[Stored items]
╭──
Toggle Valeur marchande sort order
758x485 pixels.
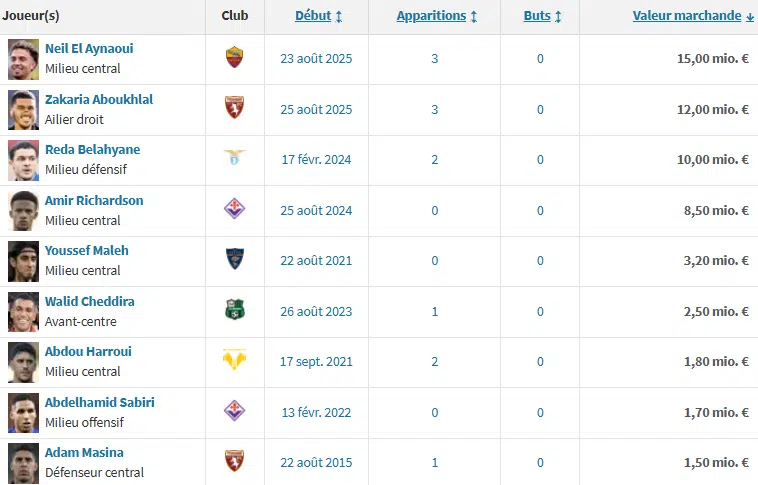pos(693,16)
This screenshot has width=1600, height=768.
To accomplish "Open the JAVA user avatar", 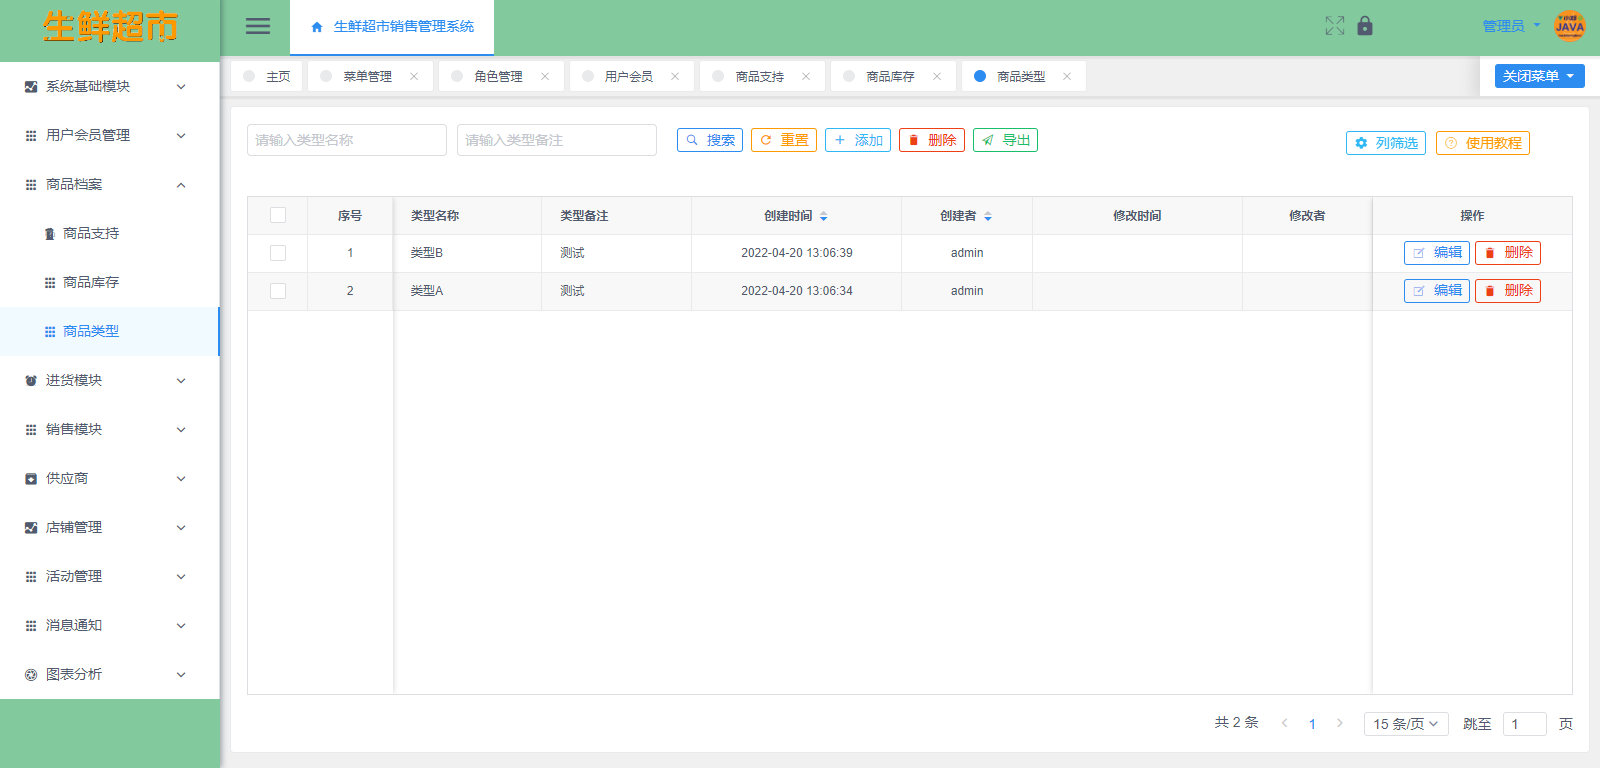I will 1569,26.
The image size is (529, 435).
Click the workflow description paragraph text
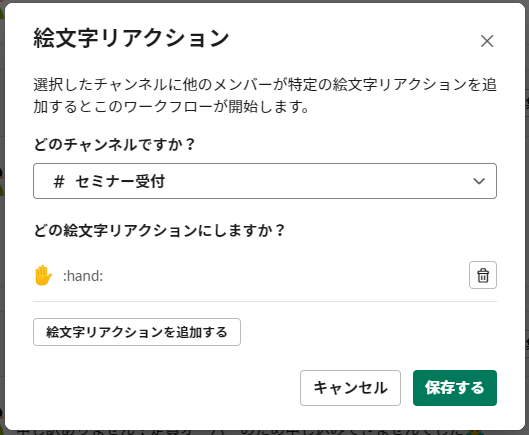point(265,96)
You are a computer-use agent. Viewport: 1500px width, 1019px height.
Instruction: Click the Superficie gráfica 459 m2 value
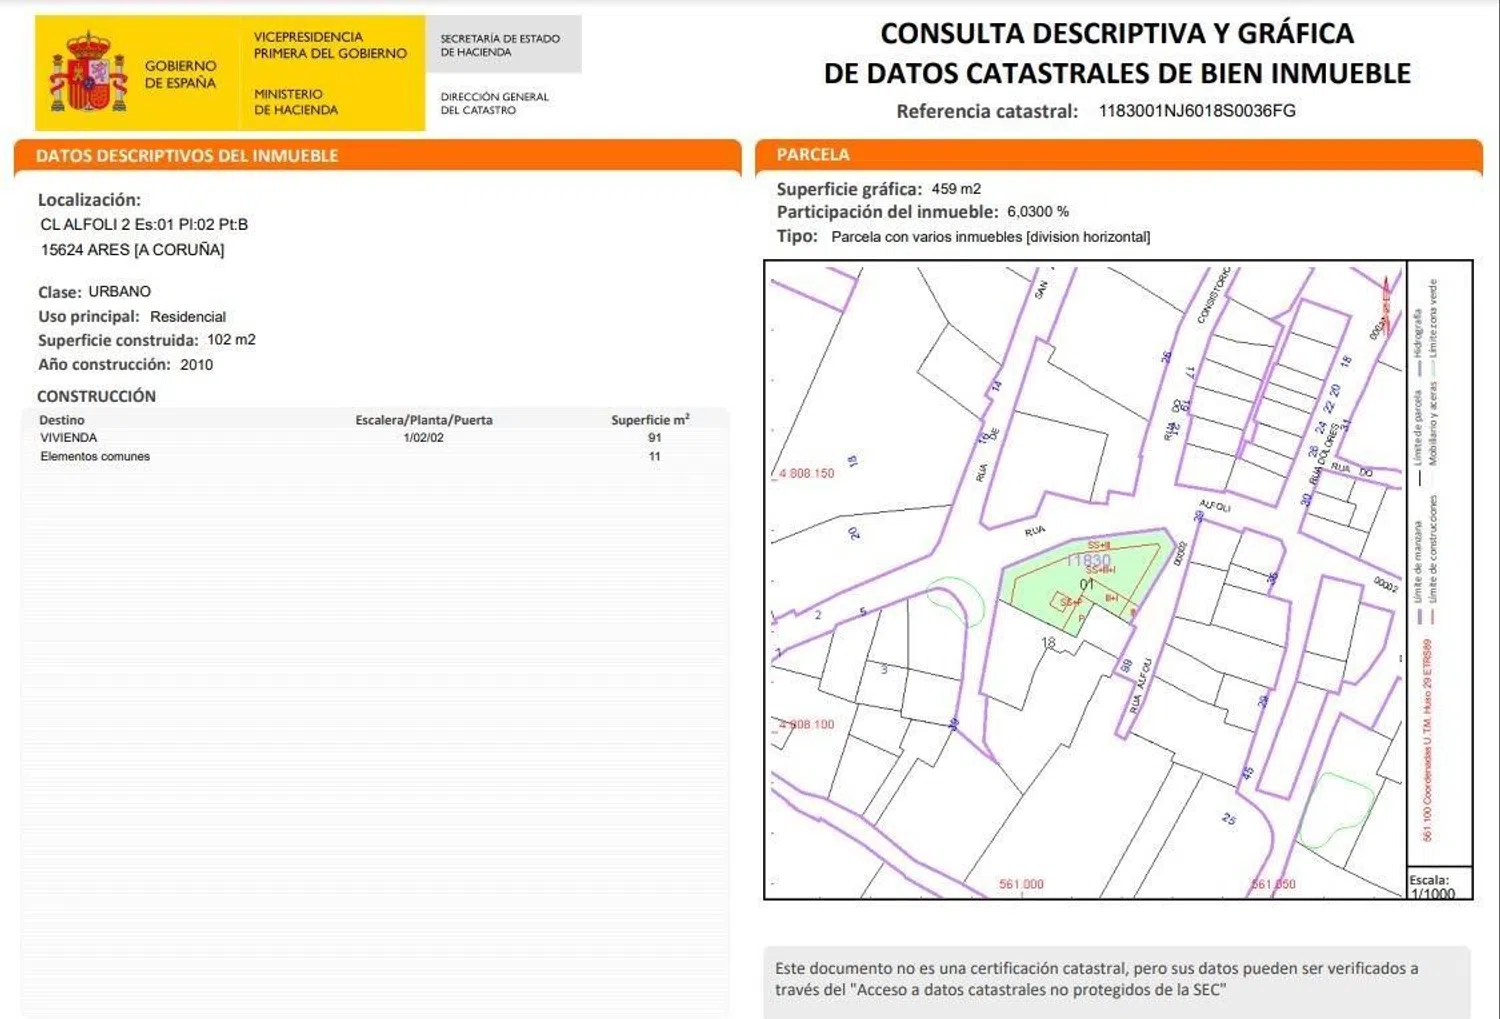coord(956,189)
╰──
Exercise prompt
Which lines of the data include the string "height"? Find them and copy each one.

Response to the task
This screenshot has width=1600, height=768.
You are a computer-use agent. Viewport: 1500px width, 1019px height.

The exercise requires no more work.